**Exercise requirements**
Begin at the line that contains "This screenshot has height=977, width=1737." and stop after the line that contains "click(x=261, y=362)". Rewrite only those lines, changing "row Id 3" to "row Id 5" and leaving everything else untouched.

**Provided entries**
□ □ □

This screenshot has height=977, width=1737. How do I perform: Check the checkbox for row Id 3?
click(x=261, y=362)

□ □ □

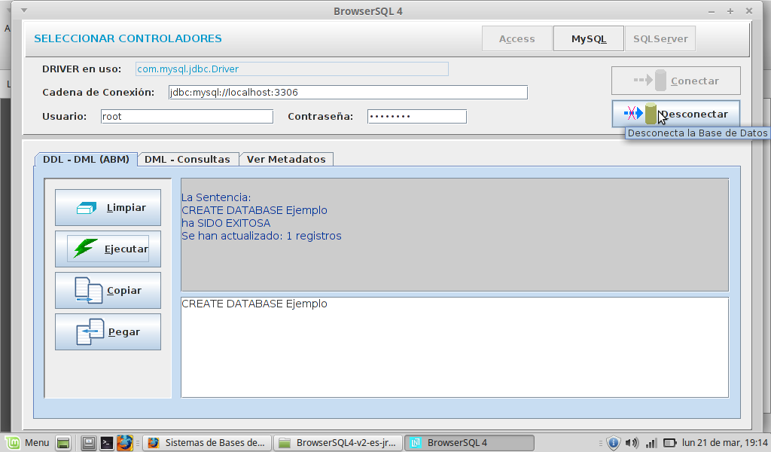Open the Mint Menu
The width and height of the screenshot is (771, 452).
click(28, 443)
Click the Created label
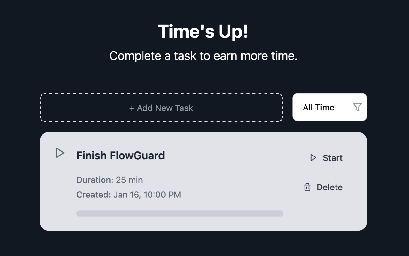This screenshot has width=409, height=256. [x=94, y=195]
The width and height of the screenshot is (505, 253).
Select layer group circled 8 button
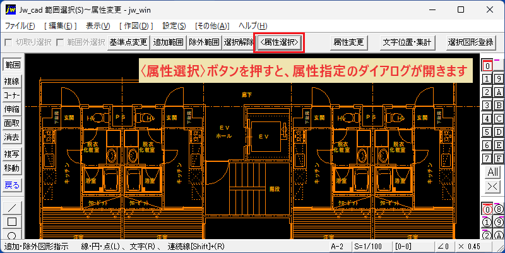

□ □ □

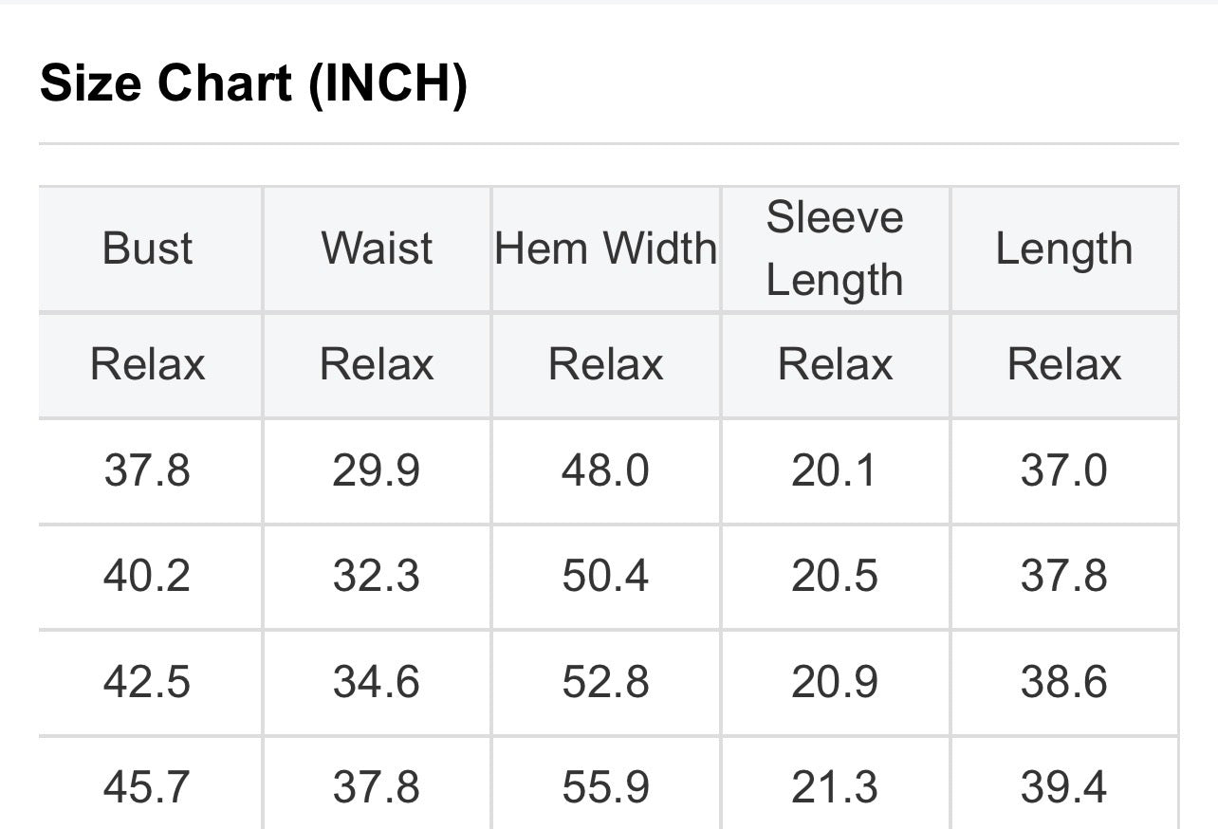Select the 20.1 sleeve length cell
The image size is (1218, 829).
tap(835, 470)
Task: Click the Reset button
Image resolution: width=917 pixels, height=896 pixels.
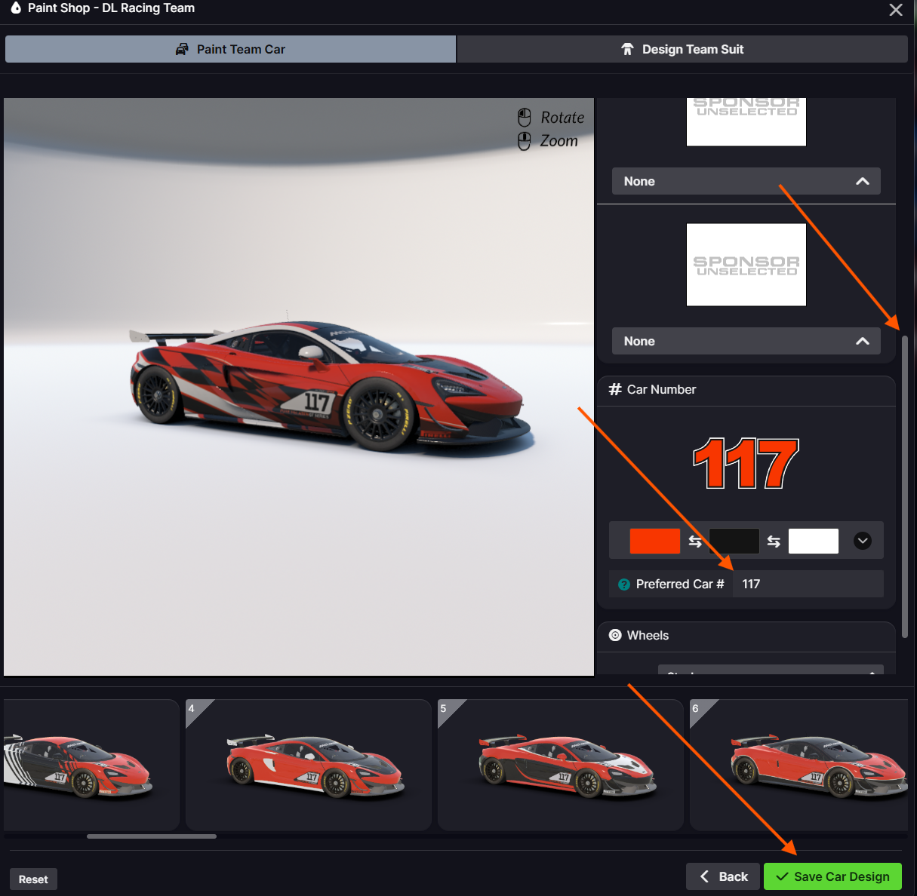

□ □ □

**Exercise result**
This screenshot has height=977, width=1737. How do I perform: Check the checkbox for row Id 5?
click(x=261, y=362)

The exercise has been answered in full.